→ **READING PASSAGE**:
========================

10.           Miscellaneous Provisions.

10.1.        Governing Law and Jurisdiction.  This Agreement shall be deemed to be a contract made under the laws of the Commonwealth of Pennsylvania and for all purposes shall be construed in accordance with the laws of said state applicable to contracts made and to be performed within said state.  The parties consent to the exclusive jurisdiction of the Court of Common Pleas, Bucks County, Pennsylvania in all actions arising out of this Agreement.

10.2.        Entire Agreement.  This Agreement (together with the exhibits attached hereto, which hereby is incorporated by reference) contains the entire agreement of the parties hereto relating to the employment of Executive by Company and the other matters discussed herein and supersedes all prior agreements and understandings with respect to such subject matter, and the parties hereto have made no agreements, representations or warranties relating to the subject matter of this Agreement which are not set forth herein.

10.3.        Withholding Taxes.  Company may withhold from any compensation or other benefits payable under this Agreement all federal, state, city or other taxes as shall be required pursuant to any law or governmental regulation or ruling.

10.4.        Supplements and Amendments.  This Agreement may be supplemented or amended only upon the written consent of each of the parties hereto.

========================

→ **Stored data entries**:
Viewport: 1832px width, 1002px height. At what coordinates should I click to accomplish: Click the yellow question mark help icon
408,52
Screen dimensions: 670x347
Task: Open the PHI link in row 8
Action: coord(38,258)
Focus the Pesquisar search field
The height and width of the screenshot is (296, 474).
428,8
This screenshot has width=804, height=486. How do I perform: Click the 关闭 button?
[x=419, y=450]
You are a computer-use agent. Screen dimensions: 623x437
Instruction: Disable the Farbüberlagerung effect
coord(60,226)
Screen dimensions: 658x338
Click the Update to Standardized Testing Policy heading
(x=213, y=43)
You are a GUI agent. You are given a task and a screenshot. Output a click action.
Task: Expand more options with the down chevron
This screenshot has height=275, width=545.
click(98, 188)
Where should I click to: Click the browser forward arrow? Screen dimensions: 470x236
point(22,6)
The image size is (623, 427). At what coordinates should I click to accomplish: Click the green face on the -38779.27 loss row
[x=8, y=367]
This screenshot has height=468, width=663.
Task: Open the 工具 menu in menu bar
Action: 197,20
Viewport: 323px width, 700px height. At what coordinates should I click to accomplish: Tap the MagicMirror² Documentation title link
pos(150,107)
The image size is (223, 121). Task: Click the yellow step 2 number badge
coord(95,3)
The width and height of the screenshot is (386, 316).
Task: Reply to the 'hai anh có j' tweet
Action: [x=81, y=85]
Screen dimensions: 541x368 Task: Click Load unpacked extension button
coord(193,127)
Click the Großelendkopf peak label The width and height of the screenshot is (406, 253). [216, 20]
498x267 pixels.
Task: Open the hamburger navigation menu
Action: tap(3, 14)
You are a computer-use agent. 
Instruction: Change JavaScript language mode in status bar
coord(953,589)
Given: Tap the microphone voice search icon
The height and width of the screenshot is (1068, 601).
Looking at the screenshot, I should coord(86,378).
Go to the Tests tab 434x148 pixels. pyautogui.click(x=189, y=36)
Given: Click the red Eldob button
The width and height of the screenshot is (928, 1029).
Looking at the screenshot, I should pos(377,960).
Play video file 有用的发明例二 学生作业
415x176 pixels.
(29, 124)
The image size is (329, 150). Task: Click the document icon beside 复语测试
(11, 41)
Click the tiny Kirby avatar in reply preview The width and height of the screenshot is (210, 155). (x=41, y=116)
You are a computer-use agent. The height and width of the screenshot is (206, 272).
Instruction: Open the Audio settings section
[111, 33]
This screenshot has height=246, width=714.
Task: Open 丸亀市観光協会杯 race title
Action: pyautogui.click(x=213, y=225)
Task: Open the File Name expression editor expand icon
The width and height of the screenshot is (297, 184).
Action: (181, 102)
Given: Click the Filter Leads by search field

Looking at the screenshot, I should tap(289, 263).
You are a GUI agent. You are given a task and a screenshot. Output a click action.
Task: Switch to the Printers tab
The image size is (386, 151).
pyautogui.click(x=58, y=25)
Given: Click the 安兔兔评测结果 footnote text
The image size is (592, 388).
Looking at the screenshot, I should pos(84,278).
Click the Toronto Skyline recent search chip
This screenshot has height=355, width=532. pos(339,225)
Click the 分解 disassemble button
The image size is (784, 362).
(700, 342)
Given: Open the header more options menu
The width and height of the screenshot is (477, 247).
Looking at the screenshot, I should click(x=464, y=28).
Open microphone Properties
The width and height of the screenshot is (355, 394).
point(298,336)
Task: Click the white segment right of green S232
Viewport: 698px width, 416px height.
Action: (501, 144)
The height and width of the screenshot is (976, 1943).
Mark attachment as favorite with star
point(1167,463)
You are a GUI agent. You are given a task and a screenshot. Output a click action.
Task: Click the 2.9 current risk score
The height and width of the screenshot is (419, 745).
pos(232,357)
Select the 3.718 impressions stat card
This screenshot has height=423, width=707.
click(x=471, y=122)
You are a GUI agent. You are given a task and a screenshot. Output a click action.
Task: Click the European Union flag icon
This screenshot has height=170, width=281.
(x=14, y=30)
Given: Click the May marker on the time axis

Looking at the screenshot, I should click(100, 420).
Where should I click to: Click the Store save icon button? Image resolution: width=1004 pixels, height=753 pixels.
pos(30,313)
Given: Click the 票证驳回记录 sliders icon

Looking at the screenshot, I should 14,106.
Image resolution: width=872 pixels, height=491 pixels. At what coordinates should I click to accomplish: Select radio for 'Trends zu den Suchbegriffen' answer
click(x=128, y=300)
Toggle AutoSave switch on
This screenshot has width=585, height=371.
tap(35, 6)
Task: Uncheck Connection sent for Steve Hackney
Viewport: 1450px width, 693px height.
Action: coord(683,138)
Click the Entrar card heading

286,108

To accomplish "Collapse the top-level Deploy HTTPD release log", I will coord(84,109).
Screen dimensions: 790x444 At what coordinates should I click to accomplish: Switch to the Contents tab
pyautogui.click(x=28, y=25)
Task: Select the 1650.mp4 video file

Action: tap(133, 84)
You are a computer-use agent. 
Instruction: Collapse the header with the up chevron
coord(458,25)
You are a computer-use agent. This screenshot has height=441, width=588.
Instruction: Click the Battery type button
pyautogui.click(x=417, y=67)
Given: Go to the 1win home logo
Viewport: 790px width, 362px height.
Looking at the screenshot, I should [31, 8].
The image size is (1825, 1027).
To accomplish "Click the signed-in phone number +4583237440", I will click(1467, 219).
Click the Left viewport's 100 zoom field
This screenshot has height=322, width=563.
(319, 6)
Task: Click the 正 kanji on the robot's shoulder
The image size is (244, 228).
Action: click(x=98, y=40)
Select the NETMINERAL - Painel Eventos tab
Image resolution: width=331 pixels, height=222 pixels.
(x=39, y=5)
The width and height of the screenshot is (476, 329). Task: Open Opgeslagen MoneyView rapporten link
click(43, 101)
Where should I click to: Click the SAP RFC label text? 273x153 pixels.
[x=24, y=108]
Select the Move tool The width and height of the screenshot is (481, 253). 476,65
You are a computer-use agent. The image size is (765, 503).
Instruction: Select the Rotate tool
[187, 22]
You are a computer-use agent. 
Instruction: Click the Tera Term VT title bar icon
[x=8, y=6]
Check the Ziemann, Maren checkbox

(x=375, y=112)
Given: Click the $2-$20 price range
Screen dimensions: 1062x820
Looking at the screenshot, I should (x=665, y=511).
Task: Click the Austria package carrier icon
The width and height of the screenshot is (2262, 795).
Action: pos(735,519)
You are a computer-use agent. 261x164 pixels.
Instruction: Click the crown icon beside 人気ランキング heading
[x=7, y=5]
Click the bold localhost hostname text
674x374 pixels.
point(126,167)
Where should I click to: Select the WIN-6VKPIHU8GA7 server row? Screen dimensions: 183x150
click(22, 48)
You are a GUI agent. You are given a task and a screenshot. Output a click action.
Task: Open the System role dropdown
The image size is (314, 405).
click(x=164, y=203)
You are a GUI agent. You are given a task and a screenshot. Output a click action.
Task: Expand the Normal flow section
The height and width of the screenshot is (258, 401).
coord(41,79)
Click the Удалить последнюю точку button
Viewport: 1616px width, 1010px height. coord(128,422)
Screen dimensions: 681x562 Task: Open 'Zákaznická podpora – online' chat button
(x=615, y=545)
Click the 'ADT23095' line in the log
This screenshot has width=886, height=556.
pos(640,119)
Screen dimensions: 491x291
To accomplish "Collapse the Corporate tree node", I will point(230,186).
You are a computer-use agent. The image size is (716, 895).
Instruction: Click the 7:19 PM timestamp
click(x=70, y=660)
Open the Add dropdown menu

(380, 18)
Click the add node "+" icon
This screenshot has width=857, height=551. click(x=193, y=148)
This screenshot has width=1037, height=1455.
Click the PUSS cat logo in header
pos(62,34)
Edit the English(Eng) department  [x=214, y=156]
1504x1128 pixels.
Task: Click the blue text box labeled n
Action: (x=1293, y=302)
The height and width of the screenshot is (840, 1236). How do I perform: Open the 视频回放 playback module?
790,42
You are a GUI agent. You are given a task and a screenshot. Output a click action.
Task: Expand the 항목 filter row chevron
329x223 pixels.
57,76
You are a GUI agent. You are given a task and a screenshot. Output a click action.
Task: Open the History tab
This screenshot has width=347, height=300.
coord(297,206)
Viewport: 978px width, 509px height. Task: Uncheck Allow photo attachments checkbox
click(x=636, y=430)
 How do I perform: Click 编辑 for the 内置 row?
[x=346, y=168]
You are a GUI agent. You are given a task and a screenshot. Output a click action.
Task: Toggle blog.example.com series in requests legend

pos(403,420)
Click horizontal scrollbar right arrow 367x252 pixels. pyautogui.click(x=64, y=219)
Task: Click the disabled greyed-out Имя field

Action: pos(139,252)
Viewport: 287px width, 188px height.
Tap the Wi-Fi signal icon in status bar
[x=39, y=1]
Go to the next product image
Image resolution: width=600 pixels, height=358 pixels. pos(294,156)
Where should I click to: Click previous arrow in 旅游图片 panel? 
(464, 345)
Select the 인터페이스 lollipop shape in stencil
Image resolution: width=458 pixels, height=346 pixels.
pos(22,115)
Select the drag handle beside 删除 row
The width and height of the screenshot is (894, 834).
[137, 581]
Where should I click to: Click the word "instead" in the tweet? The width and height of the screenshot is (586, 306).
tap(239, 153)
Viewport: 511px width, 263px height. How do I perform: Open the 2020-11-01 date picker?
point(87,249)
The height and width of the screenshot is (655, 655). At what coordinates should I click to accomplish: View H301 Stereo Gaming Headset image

========================

→ **PROBLEMS TO SOLVE**:
[a] Answer these questions about the miscellaneous provisions:
(i) Which court do the parties consent to as having exclusive jurisdiction?
(ii) What may Company withhold from compensation or other benefits payable under the Agreement?
(iii) What is required for the Agreement to be supplemented or amended?
[b] List the heading of every numbered section in the miscellaneous provisions, along with its number.
[c] Carry on the miscellaneous provisions with the next numbered section after 10.4, matching the style of the existing sections.

→ **WRITTEN ANSWERS**:
[a]
(i) The Court of Common Pleas, Bucks County, Pennsylvania.
(ii) All federal, state, city or other taxes required by any law or governmental regulation or ruling.
(iii) The written consent of each of the parties.

[b]
10.1. Governing Law and Jurisdiction
10.2. Entire Agreement
10.3. Withholding Taxes
10.4. Supplements and Amendments

[c]
10.5.        Assignment.  Except as expressly provided below, this Agreement shall not be assignable, in whole or in part, by either party without the prior written consent of the other party.  The Company may, without the prior written consent of Executive, assign its rights and obligations under this Agreement to any other corporation, firm or other business entity with or into which the Company may merge or consolidate, or to which the Company may sell or transfer all or substantially all of its assets, or of which 50% or more of the equity investment and of the voting control is owned, directly or indirectly, by, or is under common ownership with, the Company; provided, however, that such assignment may be made without Executive’s prior written consent only if (a) such assignment has a valid business purpose and is not for the purpose of avoiding the Company’s obligations hereunder or Executive’s realization of the benefits of this Agreement and (b) the assignee expressly assumes in writing all obligations and liabilities to Executive hereunder.  The Company will cause any purchaser of all or substantially all of the assets of the Company, by agreement in form and substance reasonably satisfactory to Executive, to expressly assume and agree to perform this Agreement in the same manner and to the same extent that the Company would be required to perform it if no such purchase had taken place.  This Agreement shall be binding upon and inure to the benefit of the Company and its successors and permitted assigns.  This Agreement and all rights of Executive hereunder shall inure to the benefit of and be enforceable by Executive’s heirs, personal or legal representatives and beneficiaries.  If this Agreement is terminated pursuant to Section 8.1(a), all amounts payable pursuant to Section 8.2(a) shall be paid to Executive’s designated beneficiaries or, if no such beneficiaries have been designated, to Executive’s estate.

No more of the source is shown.